Notes from Maine - 2025/02/09
My neighbor just stopped by with his leaf blower. It wouldn’t start.
Last night we got a decent amount of snow. Maybe five inches (thirteen centimeters) were on the ground when I got up. That’s enough snow where Albert (dog) can play with the frisbee without much help. When I throw it the first time, if he sees me shoveling the deck he’ll toss the frisbee around trying to lose it in a drift. When the deck is clear, he brings it up for another throw.
If we get a ton of snow out back, I’ll consider getting a snowblower out from the cellar and making a path from the barn to the manure pit. It has to be a lot of snow (over a foot, or thirty centimeters) to bother with that. I don’t mind shoveling. I do it every day of the year, so it’s a good thing that I don’t mind it.
This morning was not a snowblower morning. It’s a shovel-when-necessary morning. The horses will stomp down enough of the snow in the pasture to make it passable and I can shovel the rest.
My neighbor is a couple decades younger than I am and he has no time for all that shoveling nonsense. That’s why he brought his backpack leaf blower over here. When running, the leaf blower is strong enough to make quick work of paths and decks.
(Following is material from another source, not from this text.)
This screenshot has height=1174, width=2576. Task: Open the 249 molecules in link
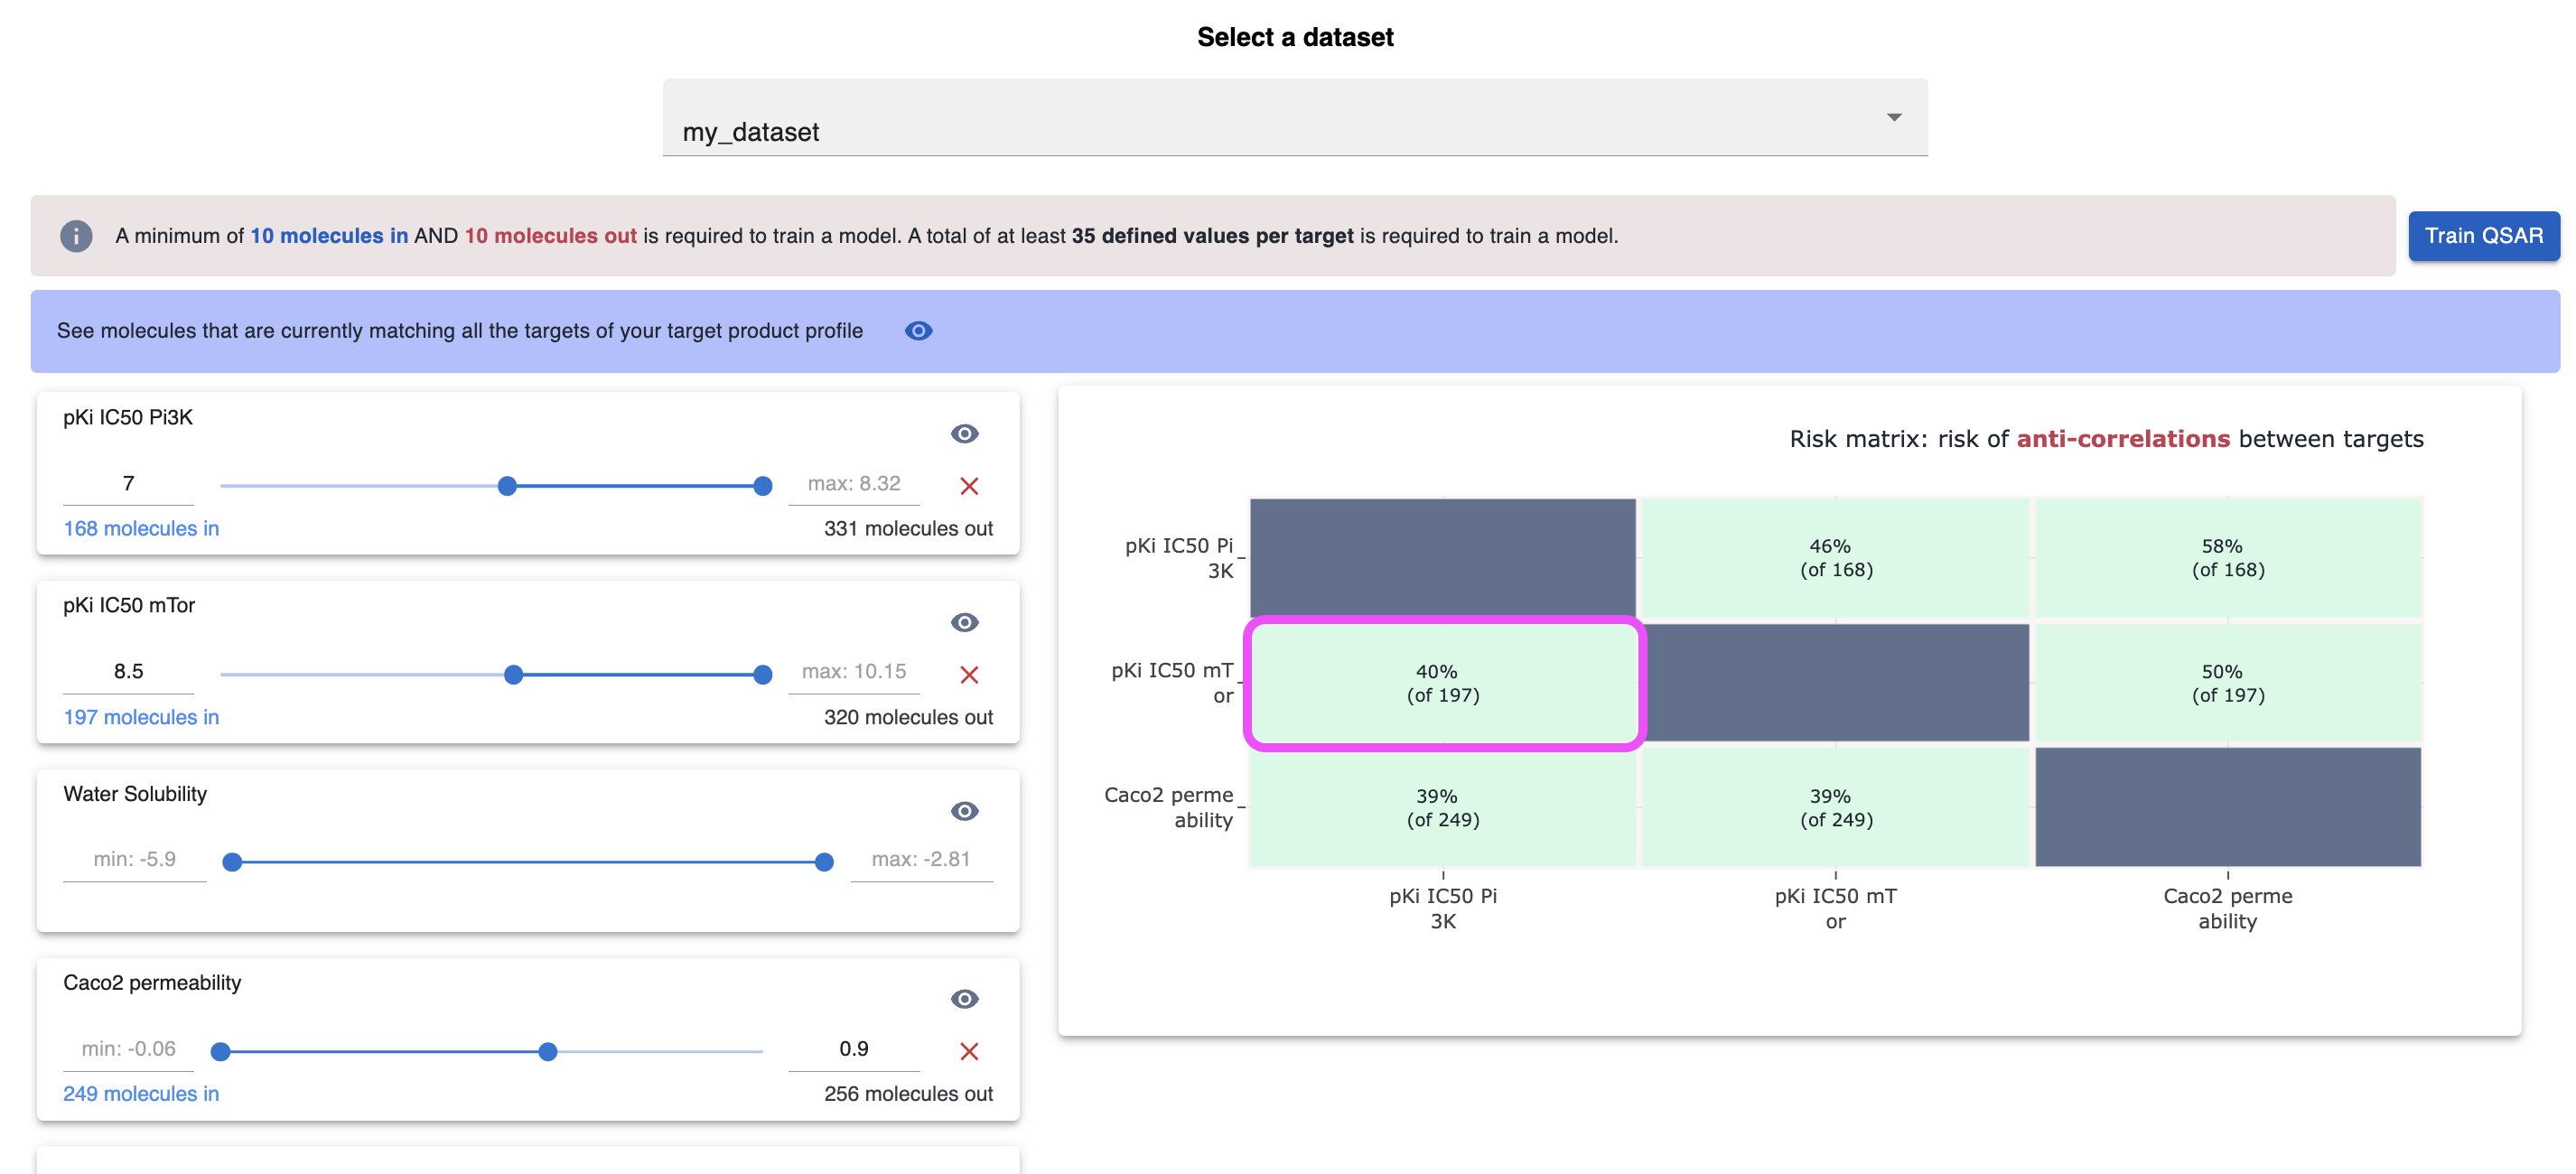tap(141, 1094)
He wanders around with the thing buzzing like a billion wasps and moves snow in big clouds until it’s out of his way.
The problem was that it wouldn’t start.
I’ve become known as the small engine person. From his first pull, it was pretty obvious that the engine had everything except enough gas in the carb. The filter wasn’t clogged. The primer bulb had good vacuum. But when I unscrewed the cap from the gas tank, the machine gasped for air. It was suffocating. There’s a vent that’s supposed to let air into the tank so gas can go out, and that vent was clogged. With the cap off, the machine started easily. One it was running, it created enough suction to keep going, but my neighbor is going to have to replace that vent to fix the issue. For now, he put a hole in the cap, which is not ideal (debris and snow might get in, gas might leak out), but at least today’s crisis has been averted.
“You want me to clean off your deck?” he asked.
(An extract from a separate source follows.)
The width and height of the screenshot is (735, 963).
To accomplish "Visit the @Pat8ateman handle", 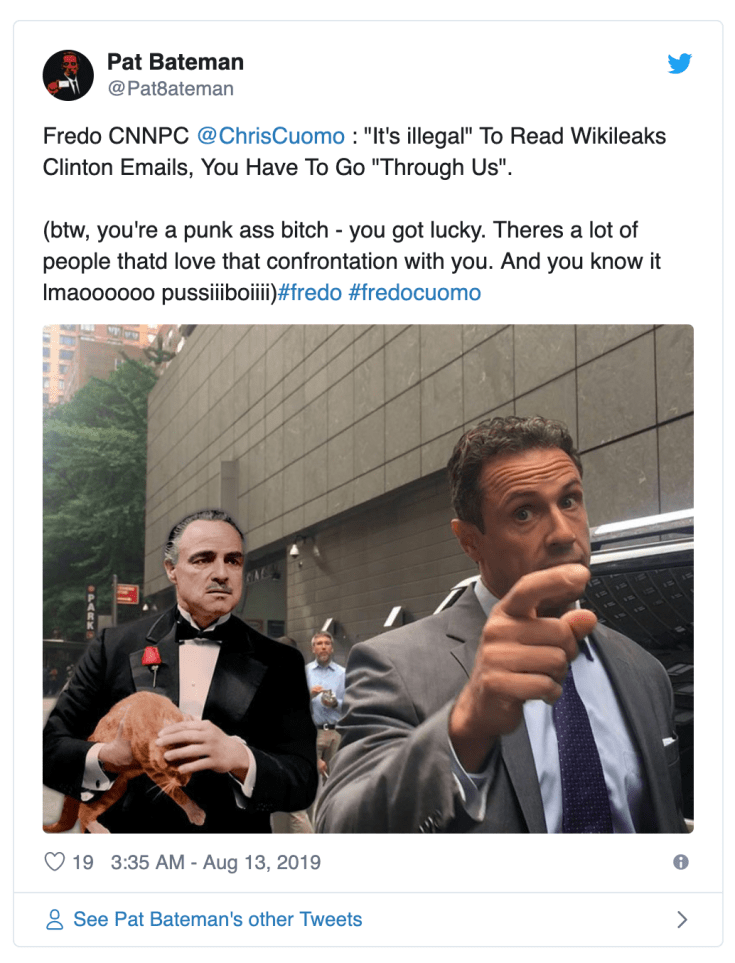I will pos(170,89).
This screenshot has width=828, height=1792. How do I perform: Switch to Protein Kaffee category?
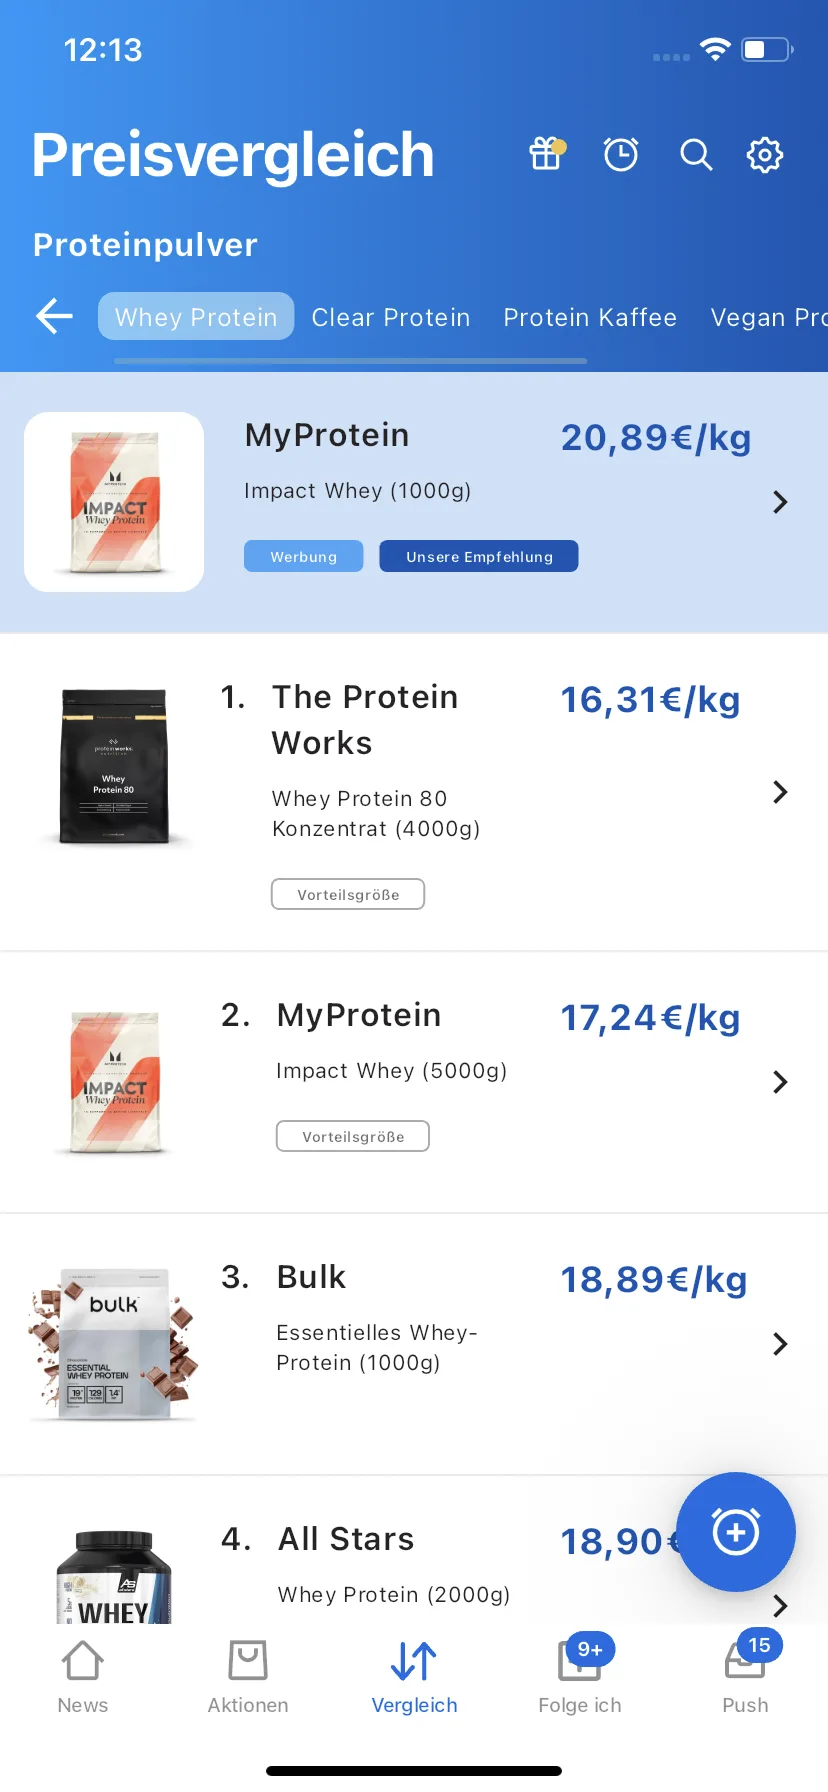pos(590,317)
“Just did,” I said, “but thanks.” Cleaning off the deck gives me something to do while Albert is messing around with his frisbee. I didn’t bother to mention that. Later, that neighbor or his stepfather will plow my driveway I hope. They’ve been doing it for twenty years, so I’ve come to expect that they will, but it’s still an act of kindness that I find touching. When I first moved in, Steve showed up right after the first snow. The people I bought the house from mentioned to Steve that I was moving in, so he took it upon himself to plow. He does our other neighbor as well. Good fences make good neighbors, but so do overlapping skill sets.
Mom flew home successfully yesterday. The flight was delayed and she just beat some weather. To complicate matters more, she was flying into DCA (Reagan National Airpot), which I’ve heard is accepting less traffic now in the wake of the accident at the end of January. It’s always a relief when she’s safely settled after travel. These past few years she has gone back and forth a lot. The distance between Virginia and Maine seems small now, although I haven’t made the trip in forever.
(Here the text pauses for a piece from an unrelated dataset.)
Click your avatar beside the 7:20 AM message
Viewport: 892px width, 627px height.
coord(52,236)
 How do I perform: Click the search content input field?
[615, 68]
In the kitchen, I have one more narrow cabinet to install. It will fit between the Range Hood and the oven cabinet. I’m not sure what I’ll put in the cabinet, so I haven’t worked out the shelf heights. Once that’s done, I’ll switch back to making doors. I still have a bunch of doors to make. At least the kitchen is getting more usable. With every cabinet that’s finished, I’m closer to putting things away in their proper homes. I don’t have any outlets in my island currently. I was up to date on the NEC code a few years ago, when I started this project, but the code has changed. Outlets are now optional, but there are changes to where they can be installed. They used to be okay on the side, below the counter, but now that’s considered unsafe because a child might pull on a cord. I have to check which version of the NEC my town is currently following. It’s not uncommon for local code to adhere to standards that are several versions back.
Maybe they should make an allowance for households that forbid the entry of children under the age of 12. I would consider putting up a sign if that was the case. Perhaps I’ll post a sign that says, “Children under the age of 12 forbidden on these premises,” and then I won’t have to worry about anyone pulling on a cord. Maybe I’ll just put the minimum age at 16. My nephew is 16 and might pull on an electrical cord but he should know better by now.
It’s not difficult to imagine a scenario where a builder doesn’t bother to put an outlet on an island because they’re too much work given the current code. You have to put a hole in your countertop and then have a popup outlet. Safe and convenient, those popups still downgrades to a nice, clean, unbroken counter. So a builder leaves them out and then the homeowner drapes a cord across a walkway to the wall outlet in order to run a mixer from a power strip. That scenario is several times worse than having an outlet on the side of the island, just below the counter. But code is code. Wait a couple years and I’m sure it will change again. The code for island outlets has changed significantly three times in the past decade already. It’s a safe assumption that we’re still honing in on the right solution. Maybe in the next revision they will require hanging outlets down from the ceiling. It’s not a terrible idea.